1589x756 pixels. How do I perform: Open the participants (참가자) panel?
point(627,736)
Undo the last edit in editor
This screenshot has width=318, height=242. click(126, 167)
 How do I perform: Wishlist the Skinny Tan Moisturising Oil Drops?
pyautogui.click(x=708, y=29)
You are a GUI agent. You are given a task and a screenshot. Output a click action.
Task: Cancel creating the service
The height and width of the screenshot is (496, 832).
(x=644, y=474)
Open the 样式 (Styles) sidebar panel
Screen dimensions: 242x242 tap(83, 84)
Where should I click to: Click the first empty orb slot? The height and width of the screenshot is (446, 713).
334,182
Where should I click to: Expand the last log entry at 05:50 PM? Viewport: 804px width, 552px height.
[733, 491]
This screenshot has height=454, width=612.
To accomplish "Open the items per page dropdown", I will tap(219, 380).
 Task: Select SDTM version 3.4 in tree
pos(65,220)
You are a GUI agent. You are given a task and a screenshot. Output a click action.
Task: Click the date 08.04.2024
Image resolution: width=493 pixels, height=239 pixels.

_WORK TASK_. Reproduce, exactly, all the lines shown above.

_SOLUTION FOR THIS PROBLEM_.
1589x756 pixels. How do I perform: Open the participants (참가자) panel?
point(627,736)
Undo the last edit in editor
This screenshot has width=318, height=242. click(126, 167)
 How do I perform: Wishlist the Skinny Tan Moisturising Oil Drops?
pyautogui.click(x=708, y=29)
You are a GUI agent. You are given a task and a screenshot. Output a click action.
Task: Cancel creating the service
The height and width of the screenshot is (496, 832).
(x=644, y=474)
Open the 样式 (Styles) sidebar panel
Screen dimensions: 242x242 tap(83, 84)
Where should I click to: Click the first empty orb slot? The height and width of the screenshot is (446, 713).
334,182
Where should I click to: Expand the last log entry at 05:50 PM? Viewport: 804px width, 552px height.
[733, 491]
This screenshot has height=454, width=612.
To accomplish "Open the items per page dropdown", I will tap(219, 380).
 Task: Select SDTM version 3.4 in tree
pos(65,220)
You are a GUI agent. You are given a task and a screenshot. Output a click action.
Task: Click the date 08.04.2024
Image resolution: width=493 pixels, height=239 pixels.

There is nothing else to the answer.